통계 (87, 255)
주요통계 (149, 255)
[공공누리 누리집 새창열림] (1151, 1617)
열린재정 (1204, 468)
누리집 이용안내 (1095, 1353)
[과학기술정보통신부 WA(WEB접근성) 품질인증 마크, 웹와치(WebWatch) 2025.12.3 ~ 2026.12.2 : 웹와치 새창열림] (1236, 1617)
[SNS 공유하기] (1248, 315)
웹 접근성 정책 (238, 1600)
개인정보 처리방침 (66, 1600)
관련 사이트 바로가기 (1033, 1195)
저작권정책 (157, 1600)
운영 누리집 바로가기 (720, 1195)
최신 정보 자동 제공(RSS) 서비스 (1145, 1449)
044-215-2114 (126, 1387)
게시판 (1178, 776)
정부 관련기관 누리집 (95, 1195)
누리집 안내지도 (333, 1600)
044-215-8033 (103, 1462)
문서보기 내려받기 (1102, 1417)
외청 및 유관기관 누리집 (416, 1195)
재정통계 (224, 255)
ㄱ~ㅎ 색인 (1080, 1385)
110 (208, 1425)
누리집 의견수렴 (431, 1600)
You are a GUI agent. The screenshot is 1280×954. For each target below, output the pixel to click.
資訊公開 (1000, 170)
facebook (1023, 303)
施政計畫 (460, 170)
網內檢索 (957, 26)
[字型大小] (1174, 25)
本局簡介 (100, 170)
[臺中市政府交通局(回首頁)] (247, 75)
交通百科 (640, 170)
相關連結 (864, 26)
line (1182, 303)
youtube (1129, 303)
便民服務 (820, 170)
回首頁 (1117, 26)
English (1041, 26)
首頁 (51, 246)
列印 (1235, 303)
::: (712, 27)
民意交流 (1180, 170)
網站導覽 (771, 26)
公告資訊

▶ _What is needed_:
Return only the number of lines in the records above that include the string "새창열림".

▶ _Exercise solution_:
2